Support preemptible instances with Blazar

https://blueprints.launchpad.net/blazar/+spec/blazar-preemptible-instances

This spec proposes to add support for preemptible instances with Blazar. It would allow to increase utilization by filling gaps between reservations, as well as provide an implementation of preemptible instances that does not require modifications to the Nova compute service.

Problem description

To ensure resources allocated for reservations are not in use when reservations reach their start time, Blazar relies on exclusive management of dedicated pools of resources. In the case of compute resources, compute hosts managed by Blazar are initially moved to a host aggregate named freepool. Regular instances which are not launched inside a reservation are not allowed to run on nodes in the freepool. This can lead to low utilization if reservations are not making full use of the resources managed by Blazar. This spec proposes to add support for preemptible instances, i.e. instances that can be terminated at any time when required by the infrastructure, to increase utilization by filling gaps between reservations.

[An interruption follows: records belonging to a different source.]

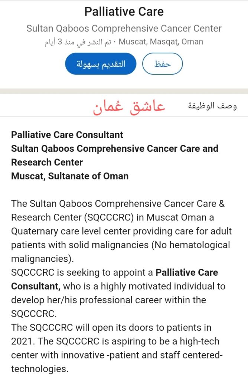Select the develop her/his professional career line
Image resolution: width=248 pixels, height=380 pixels.
click(109, 300)
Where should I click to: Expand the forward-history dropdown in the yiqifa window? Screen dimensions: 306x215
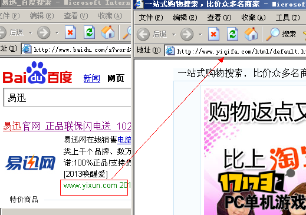[200, 35]
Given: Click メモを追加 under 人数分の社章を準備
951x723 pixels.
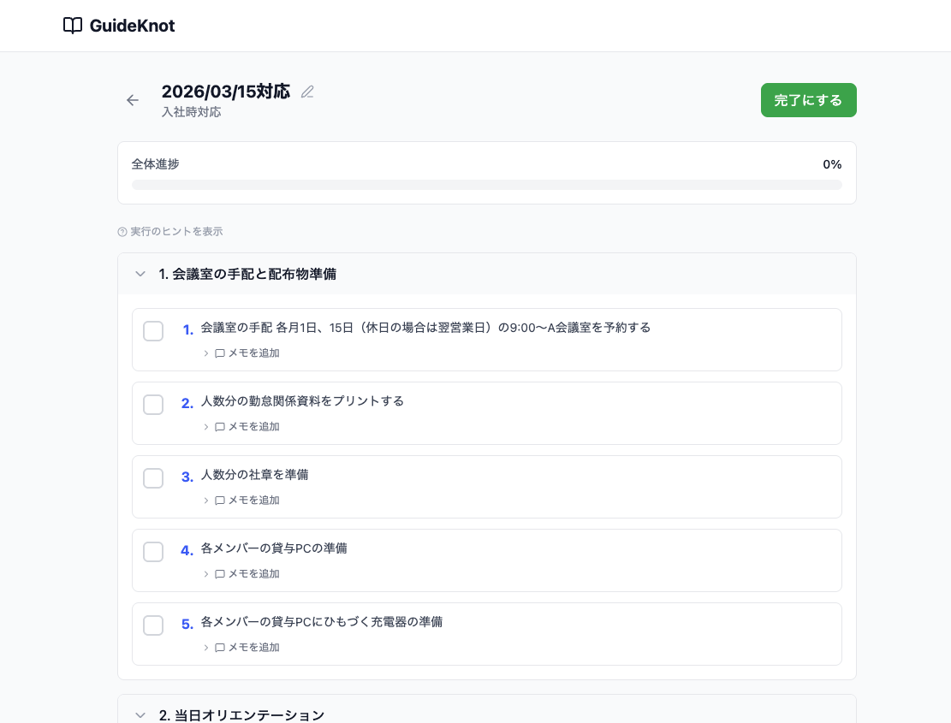Looking at the screenshot, I should 253,500.
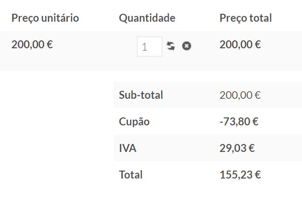This screenshot has width=302, height=202.
Task: Click the IVA label
Action: (128, 148)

This feature would also provide a minimally intrusive implementation of preemptible instances for OpenStack: an alternative implementation based on adding a pending state to Nova has proved difficult to be accepted.

Use Cases

This feature primarily targets deployers who operate Blazar and want to increase the utilization of their infrastructure by filling gaps between user reservations. It would also benefit end users who can run preemptible workloads by providing them with extra resources.

Proposed change

Due to Blazar’s design, preemptible instances can be supported with few modifications to the code. The following mechanisms are required:

  1. A way to identify different types of instance creation requests and of running instances: regular (non-reserved) instances, reserved instances, and preemptible instances.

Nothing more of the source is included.